There is awareness of the teratogenicity of alcohol and the risk from any alcohol but no definitive definition of the minimal amount that will cause fetal harm. There is advanced knowledge and understanding of how the brain is particularly vulnerable to fetal alcohol exposure and how

impairments impact on individuals across the lifespan. There is also sound knowledge that FASD is not just a health system issue in that the individual living with FASD often has complex needs which translate to financial dependency, unemployment, family breakdown and social isolation,

homelessness, alcohol and other drugs dependencies, incarceration and mental health problems. Hence, there is acceptance that FASD as a problem crosses multiple systems with high economic and intangible costs. This occurs in social and cultural contexts that not only promote alcohol consumption but are reflected in policy positions which deny the breadth of the problem by marginalising the problem as belonging to discrete population groups – high-risk drinking women, Aboriginal and First Nation communities.
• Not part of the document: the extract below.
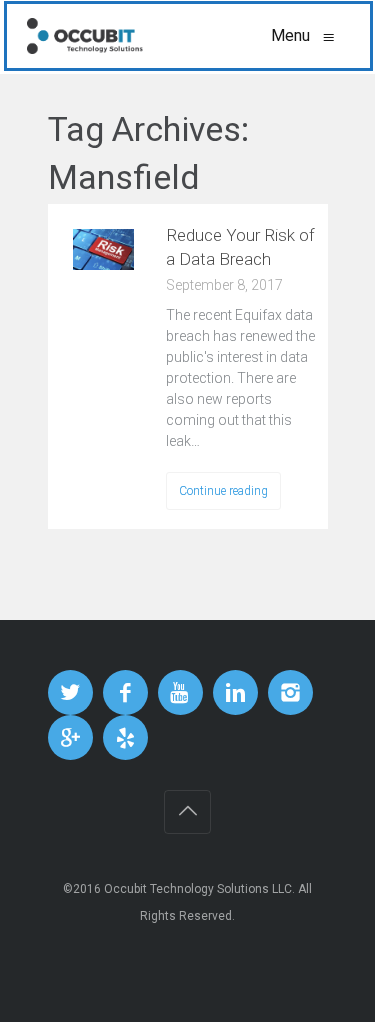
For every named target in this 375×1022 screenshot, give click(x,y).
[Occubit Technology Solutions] (85, 36)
Consequently, the stakeholder group is expansive and growing – medical and allied health professionals, clinical and non-clinical researchers, parents (birth, adoptive and foster), justice, non-government and government organisations. FASD prevention (raising public awareness, targeting high populations at risk, and targeted intervention or treatment for those who already live with a condition) separates the girl/woman who is drinking and may be at risk for an unplanned pregnancy, who consumes alcohol in pregnancy, from those who are recognised as at-risk or have a diagnosis of a FASD.